**What the exercise asks**: Please lay out part of the listing as a JSON list of strings, one string per line with blank lines dropped, beginning at the line that has "Identify the location" and stopping after the line that has "(461, 244).". Leave the pictures out.

**Source material**:

○ ○ ○ ○ ○ ○ ○

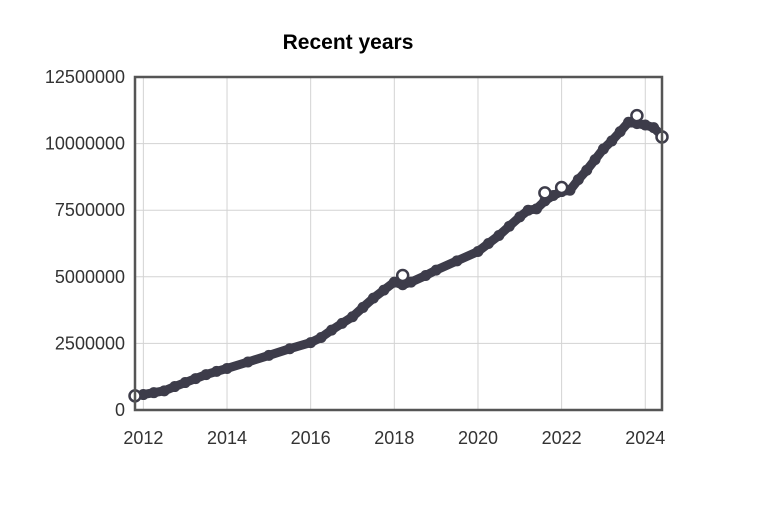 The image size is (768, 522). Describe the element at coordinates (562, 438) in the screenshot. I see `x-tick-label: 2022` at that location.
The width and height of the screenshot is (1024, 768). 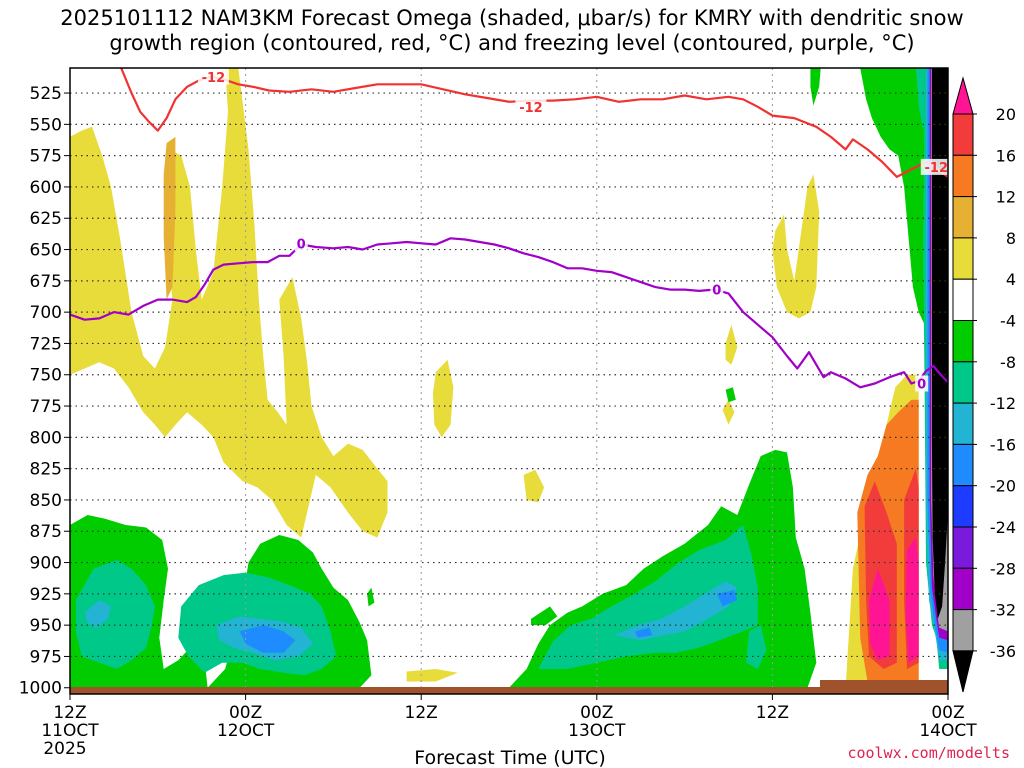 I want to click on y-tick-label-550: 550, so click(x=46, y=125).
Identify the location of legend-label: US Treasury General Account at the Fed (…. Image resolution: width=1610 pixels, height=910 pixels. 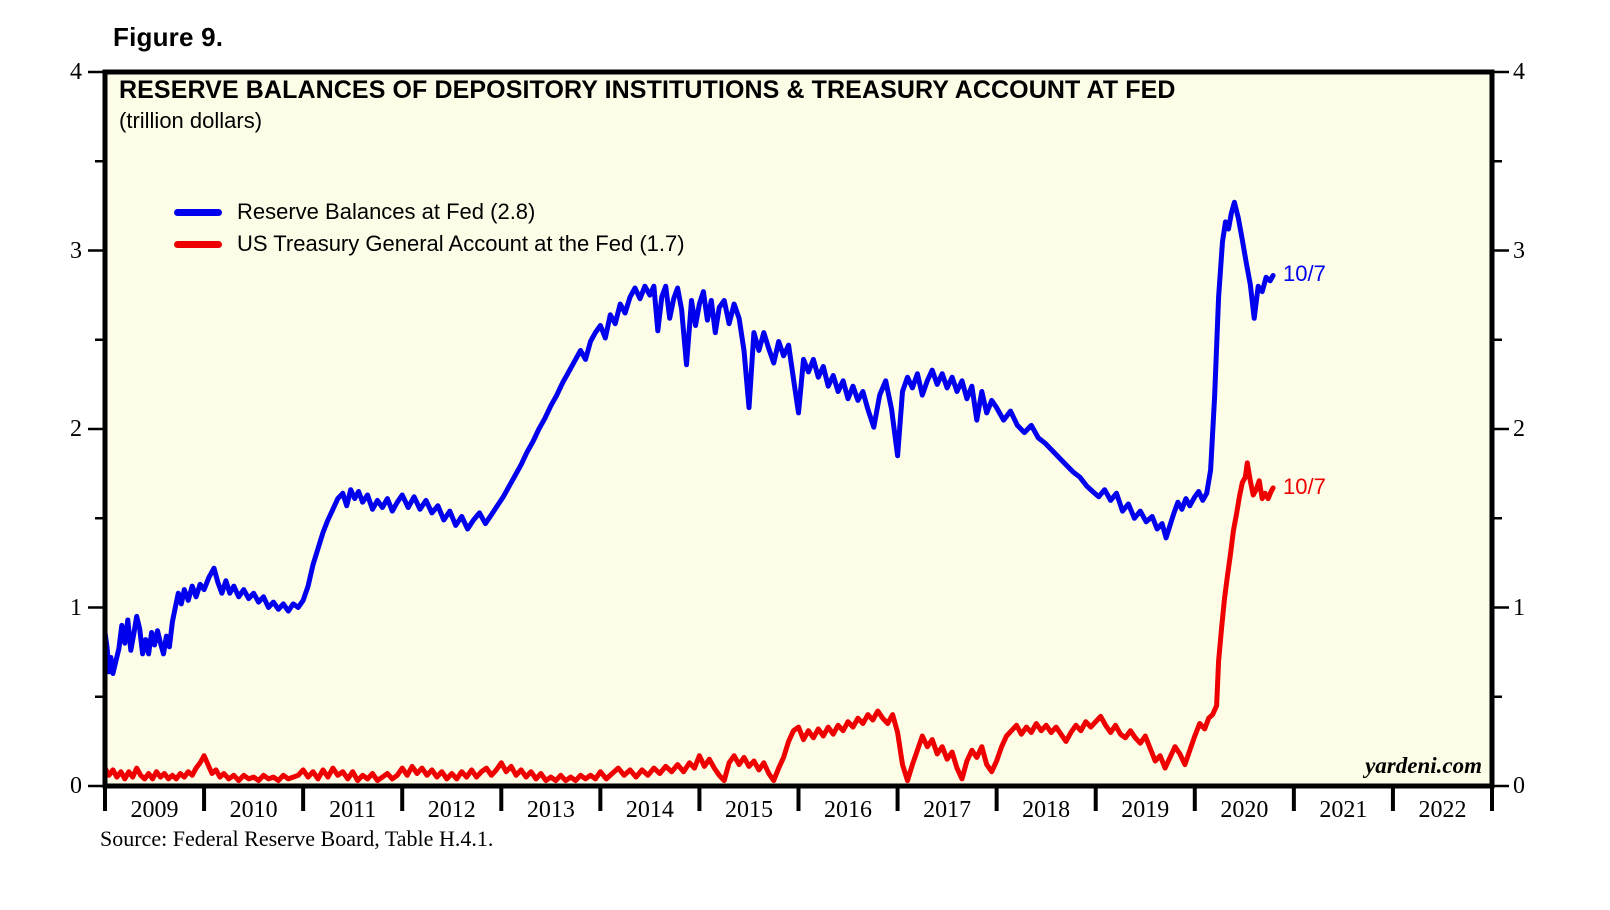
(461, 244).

○ ○ ○ ○ ○ ○ ○

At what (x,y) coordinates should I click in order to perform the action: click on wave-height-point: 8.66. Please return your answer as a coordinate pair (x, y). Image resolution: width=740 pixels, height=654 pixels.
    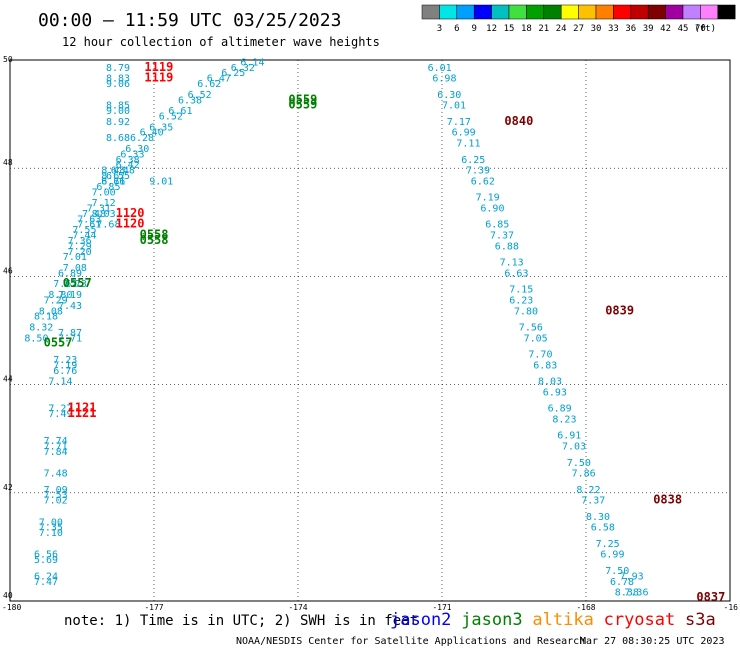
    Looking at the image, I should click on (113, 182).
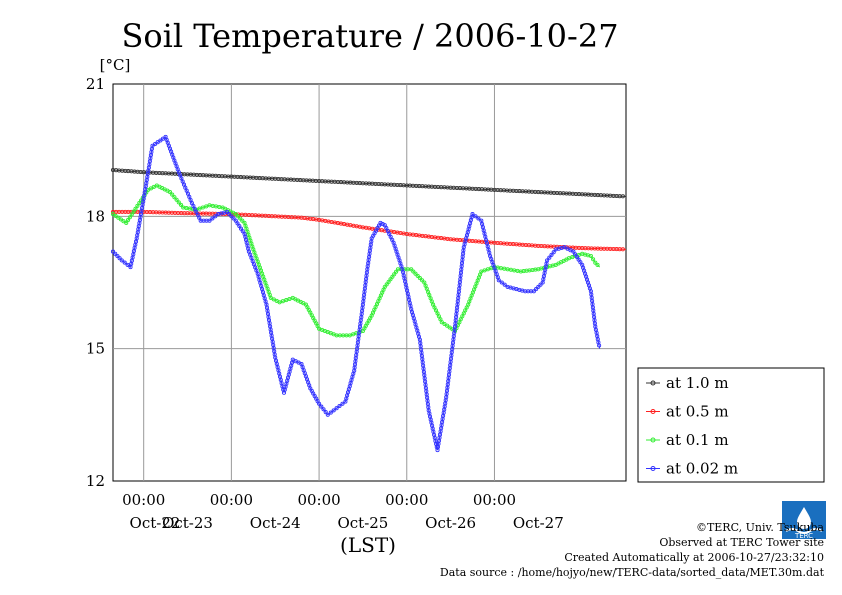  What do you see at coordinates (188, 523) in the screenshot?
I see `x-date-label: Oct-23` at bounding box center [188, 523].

○ ○ ○ ○ ○ ○ ○

**Answer below**:
[
  "Identify the location of legend-label: US Treasury General Account at the Fed (…. Image resolution: width=1610 pixels, height=910 pixels. ",
  "(461, 244)."
]